[STATED EXERCISE]: Format everything from the line containing "The image size is (1024, 473)." down to the line containing "will pyautogui.click(x=335, y=22)." as a two-column CSV with the headers instruction and answer. Give one row per item: its text and its answer, each in a single quoted field with line breaks replaced by spaces.

[DATASET EXTRACT]:
■ ■ ■ ■
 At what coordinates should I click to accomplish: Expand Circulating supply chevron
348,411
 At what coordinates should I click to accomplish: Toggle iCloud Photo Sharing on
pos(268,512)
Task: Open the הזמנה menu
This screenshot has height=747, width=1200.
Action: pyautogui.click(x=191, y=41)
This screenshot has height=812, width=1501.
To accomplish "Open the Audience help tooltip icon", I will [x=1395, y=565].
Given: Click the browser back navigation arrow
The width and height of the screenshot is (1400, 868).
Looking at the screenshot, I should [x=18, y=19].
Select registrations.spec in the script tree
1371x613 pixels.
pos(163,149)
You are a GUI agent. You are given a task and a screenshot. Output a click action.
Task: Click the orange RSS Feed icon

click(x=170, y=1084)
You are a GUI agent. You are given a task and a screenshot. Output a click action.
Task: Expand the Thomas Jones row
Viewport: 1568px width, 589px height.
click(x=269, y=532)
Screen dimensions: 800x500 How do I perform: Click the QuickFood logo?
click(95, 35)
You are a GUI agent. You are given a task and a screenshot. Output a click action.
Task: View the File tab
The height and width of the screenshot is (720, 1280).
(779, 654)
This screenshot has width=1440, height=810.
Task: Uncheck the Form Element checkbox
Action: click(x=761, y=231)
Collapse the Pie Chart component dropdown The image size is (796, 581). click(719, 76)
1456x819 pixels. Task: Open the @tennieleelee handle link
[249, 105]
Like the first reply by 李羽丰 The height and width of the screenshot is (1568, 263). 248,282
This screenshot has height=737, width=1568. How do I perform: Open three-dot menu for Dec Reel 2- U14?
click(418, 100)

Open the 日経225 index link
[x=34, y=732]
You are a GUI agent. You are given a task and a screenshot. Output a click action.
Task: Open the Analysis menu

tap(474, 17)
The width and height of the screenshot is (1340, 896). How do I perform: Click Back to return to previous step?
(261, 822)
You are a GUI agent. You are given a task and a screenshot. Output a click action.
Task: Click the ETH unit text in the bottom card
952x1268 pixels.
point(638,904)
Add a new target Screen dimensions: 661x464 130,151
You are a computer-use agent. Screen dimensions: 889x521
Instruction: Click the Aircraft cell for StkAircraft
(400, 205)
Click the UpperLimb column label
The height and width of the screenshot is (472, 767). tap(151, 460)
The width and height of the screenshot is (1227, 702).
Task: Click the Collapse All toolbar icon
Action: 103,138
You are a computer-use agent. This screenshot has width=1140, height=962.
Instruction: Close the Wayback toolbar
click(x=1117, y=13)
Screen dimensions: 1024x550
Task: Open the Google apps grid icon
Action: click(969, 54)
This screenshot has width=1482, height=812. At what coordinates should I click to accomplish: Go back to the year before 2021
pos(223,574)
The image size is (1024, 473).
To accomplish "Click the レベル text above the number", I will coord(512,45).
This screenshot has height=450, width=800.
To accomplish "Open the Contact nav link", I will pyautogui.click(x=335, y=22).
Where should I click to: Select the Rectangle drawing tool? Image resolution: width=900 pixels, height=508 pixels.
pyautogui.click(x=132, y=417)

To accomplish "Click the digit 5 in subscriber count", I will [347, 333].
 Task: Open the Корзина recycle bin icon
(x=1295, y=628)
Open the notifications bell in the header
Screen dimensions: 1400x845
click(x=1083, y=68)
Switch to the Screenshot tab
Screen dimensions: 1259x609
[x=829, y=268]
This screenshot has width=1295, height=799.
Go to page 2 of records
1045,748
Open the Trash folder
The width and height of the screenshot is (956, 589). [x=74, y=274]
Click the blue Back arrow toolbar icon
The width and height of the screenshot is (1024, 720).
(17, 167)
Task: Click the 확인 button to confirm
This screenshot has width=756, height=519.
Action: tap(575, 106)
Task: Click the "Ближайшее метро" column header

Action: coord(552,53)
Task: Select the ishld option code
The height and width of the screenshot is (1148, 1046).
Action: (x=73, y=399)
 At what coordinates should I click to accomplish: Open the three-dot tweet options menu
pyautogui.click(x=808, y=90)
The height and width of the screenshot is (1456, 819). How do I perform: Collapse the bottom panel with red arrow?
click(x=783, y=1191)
■ ■ ■ ■
[FULL ANSWER]:
instruction,answer
"The image size is (1024, 473). To accomplish ""Click the レベル text above the number"",","I will coord(512,45)."
"This screenshot has height=450, width=800. To accomplish ""Open the Contact nav link"",","I will pyautogui.click(x=335, y=22)."